A ramp that is both seen and felt that disappears into infinity. An encounter with chance operations through a new aesthetics of quantum love. Vibrationsssss. Access that diverts every formal convention.

4.
SASHA PHYARS-BURGESS’S
UNTITLED PART II & III (WE ALL HAVE TO MAKE COMPROMISES)
AT PHILADELPHIA PHOTO ARTS CENTER

A black and white image. A dark-skinned hand extend out from under a blanket on a bed in a bedroom.
Sasha Phyars-Burgess, Leilani in Bed, New Orleans, LA, 2018

Small gestures, large scale. She manipulates black and white photography towards the care and pain of black life in a way that makes my heart flutter.

5.
MATANA ROBERTS’S COIN COIN CHAPTER FOUR: MEMPHIS

A cutout of mug shot of a black woman from the 1940s or '50s. She holds a placard with an ID number. This image is overlaid on top of a green background.

I was really looking forward to this one. Ecstatic noise, genre bending (it’s corny to say, but it’s really true!). The past, present, and future colliding as one sonic experiment.

6.
CHARLOTTE POSENENSKE: WORK IN PROGRESS AT DIA BEACON

Cardboard ventilation systems are arranged in a gallery space.

It was such a pleasure to see these sculptures in the flesh for the first time. The democratization of form and material in such an earnest and powerful way.

7.
JERRON HERMAN’S I WANNA BE WITH YOU EVERYWHERE
AT PERFORMANCE SPACE NEW YORK

A figure wearing a silver jumpsuit dances in front of a seated audience lit in purple-pink light. The DJ is standing in the background wearing a green dress.

That time Jerron Herman closed out the night with a solo performance that got the whole audience going in until it was just a giant crip dance party. For one night, that performance allowed us to imagine a world in which queer nightlife was accessible to us all.

8.
SAIDIYA HARTMAN’S
WAYWARD LIVES, BEAUTIFUL EXPERIMENTS:
INTIMATE HISTORIES OF SOCIAL UPHEAVAL

A book cover. On the left side of the cover is text on a purple background and on the right side is an image of an ornately dressed black woman.

Hartman models a scholarship of care work while communing with the dead. She breathes life into the unacknowledged spaces of the historical record, redefining what it means to simply live.

9.
CARRIE ANN LUCAS, REST IN POWER

A white wheelchair user with a tracheostomy and tinted glasses smiles on the street. Another person stands in the background with a medical device on wheels.

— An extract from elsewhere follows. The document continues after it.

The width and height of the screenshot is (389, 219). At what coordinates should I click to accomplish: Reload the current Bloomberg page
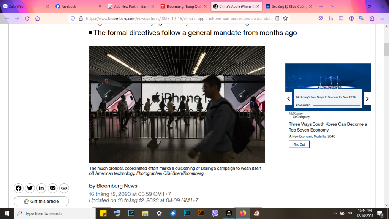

Carrie Ann Lucas was a white, queer, disabled lawyer, an ordained minister, and a disability rights activist who engaged in direct action protests with ADAPT as well as her organization, Disabled Parents Rights. She passed away this year after her health insurance denied access to her medication. Rest in Power.

10.
SALACIA: TOURMALINE AT THE HIGH LINE

Three black women in 19th century dress converse in dark lighting.

A day in the life of Black trans sex worker Mary Jones in Seneca Village, the black neighborhood razed to make way for Central Park in the 19th century. This lyrical work has single handedly revolutionized the genre of period film. You hate to see it.